Improving Small and Micro Producers Terms of Trade
As it was pointed out, small and micro producers tend to get inserted in productive networks and market niches from where they obtain very low income. That structural vulnerability is at the core of their poverty and backwardness. How to face it then? There are many ways as there are no prescriptions for doing so; in all of them work will need to be done regarding how (i) to quickly incorporate knowledge, (ii) to improve productivities and the capitalization of small units, (iii) to negotiate better prices and technological assistance by those who lead productive networks through suppliers and distributors programs, (iv) to integrate small producers into mid size economic organizations that are capable of accessing better opportunity thresholds (business engineering exists for that purpose, such as franchise systems, export consortia, service centrals, some agribusinesses, among other possibilities).
The subject dealing with terms of trade is complex because competition conditions among economic networks and other conditions related to the will of economic actors get mixed up. If improvements in the terms of trade with small and micro producers would affect price, quality or time-wise the companies that facilitate them, then it will be difficult to materialize those improvements. But most times better terms of trade for small producers do not upset the viability of value chains because, if well worked out, they translate into productivity increases of their small suppliers together with an expansion of the local market, which end up generating better results for all. This becomes an important part of the relatively little explored field of mesoeconomy.
Any eventual income increase among small producers will have a double destination: on the one hand, meeting basic family needs that have been repressed, and on the other, capitalizing the small units. To make the latter possible –the crucial capital formation at the base of the socio-economic pyramid- very diverse kinds of support are required, among which I dare emphasize two: the education system and the scientific and technological community that can contribute by bringing technological and process management knowledge closer, and a segment of the capital market and the financial system by providing the necessary resources to acquire equipment and reinforce the work capital.
Leading value chain firms also play a decisive role: it is up to them to exercise higher mesoeconomic responsibility, which implies considering the secondary effects their own business decisions have on small and micro producers.
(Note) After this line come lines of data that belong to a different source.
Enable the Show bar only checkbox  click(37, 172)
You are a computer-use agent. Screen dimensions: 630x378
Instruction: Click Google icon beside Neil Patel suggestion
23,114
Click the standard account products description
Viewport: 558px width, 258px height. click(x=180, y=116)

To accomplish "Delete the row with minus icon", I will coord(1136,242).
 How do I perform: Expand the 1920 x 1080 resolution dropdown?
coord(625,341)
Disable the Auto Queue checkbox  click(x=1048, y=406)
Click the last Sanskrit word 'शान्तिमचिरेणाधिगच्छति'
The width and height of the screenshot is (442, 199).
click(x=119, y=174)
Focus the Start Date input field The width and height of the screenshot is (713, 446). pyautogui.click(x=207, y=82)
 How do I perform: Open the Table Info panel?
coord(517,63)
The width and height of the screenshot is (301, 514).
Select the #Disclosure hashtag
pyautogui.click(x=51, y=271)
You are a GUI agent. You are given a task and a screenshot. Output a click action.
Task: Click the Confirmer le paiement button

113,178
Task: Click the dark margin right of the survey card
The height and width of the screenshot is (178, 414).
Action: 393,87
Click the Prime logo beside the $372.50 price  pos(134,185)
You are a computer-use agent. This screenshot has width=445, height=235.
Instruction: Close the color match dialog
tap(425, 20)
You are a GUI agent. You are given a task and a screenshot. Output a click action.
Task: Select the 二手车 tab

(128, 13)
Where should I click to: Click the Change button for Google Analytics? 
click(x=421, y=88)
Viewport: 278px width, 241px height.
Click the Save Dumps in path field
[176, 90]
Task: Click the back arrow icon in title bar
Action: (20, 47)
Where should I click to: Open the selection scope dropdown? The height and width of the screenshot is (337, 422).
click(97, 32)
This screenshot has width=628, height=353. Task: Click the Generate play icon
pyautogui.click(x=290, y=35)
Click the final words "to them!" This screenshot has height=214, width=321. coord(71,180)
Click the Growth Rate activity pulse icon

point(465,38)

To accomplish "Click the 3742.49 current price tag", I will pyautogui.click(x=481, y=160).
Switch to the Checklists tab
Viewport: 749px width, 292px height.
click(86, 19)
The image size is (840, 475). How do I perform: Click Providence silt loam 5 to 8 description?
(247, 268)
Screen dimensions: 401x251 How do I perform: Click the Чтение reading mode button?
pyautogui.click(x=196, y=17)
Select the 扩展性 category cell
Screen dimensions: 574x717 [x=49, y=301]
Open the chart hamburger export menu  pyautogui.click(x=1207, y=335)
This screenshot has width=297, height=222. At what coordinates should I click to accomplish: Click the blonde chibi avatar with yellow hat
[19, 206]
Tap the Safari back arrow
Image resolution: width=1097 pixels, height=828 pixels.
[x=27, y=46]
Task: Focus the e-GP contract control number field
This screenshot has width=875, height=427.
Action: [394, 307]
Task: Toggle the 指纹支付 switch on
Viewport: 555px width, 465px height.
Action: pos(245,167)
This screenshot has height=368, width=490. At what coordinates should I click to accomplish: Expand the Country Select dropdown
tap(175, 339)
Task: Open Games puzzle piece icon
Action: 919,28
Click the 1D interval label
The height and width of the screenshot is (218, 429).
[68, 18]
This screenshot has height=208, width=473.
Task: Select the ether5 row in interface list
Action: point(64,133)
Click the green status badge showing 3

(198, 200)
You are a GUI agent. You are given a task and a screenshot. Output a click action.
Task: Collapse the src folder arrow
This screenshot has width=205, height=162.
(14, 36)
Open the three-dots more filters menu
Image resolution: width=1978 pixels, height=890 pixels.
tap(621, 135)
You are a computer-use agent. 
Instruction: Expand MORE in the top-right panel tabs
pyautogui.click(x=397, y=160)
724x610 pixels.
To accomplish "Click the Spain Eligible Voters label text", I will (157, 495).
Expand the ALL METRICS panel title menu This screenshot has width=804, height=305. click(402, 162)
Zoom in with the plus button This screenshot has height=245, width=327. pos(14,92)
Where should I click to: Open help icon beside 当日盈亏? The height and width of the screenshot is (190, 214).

That is, when taking on new projects and selecting ways to implement them, it would be worthwhile to choose those options that, while allowing to reach the goals they have set, maximize the positive impact on other players that make up their productive network and their community.
New Institutions to Support a Change of Course
To facilitate the search for new development paths a support system similar -yet not equal- to the one existing in affluent societies is needed; a system that encourages and accompanies the entrepreneurial effort from beginning to end. This implies to give way to a new breed of institutions complementing the micro-credit small producers receive with initiatives orienting them to more promising sectors; that is, fostering economic endeavors that, while operating as catalysts, drag in their growth a network of small suppliers, distributors and buyers: new mid size units capable of having access to good opportunities and know how to combine operative efficiency with a just distribution of results.
This has to do with a battery of local promotional instruments complementing each other: they know how to operate in contemporary markets yet they have an explicit mandate of supporting endeavors that ultimately aid the base of the socio economic pyramid. This generation of economic institutions includes local business developers, socially and environmentally responsible angel investor networks, and local funds to support productive investment, all of which have been described in previous Opinion Sur issues.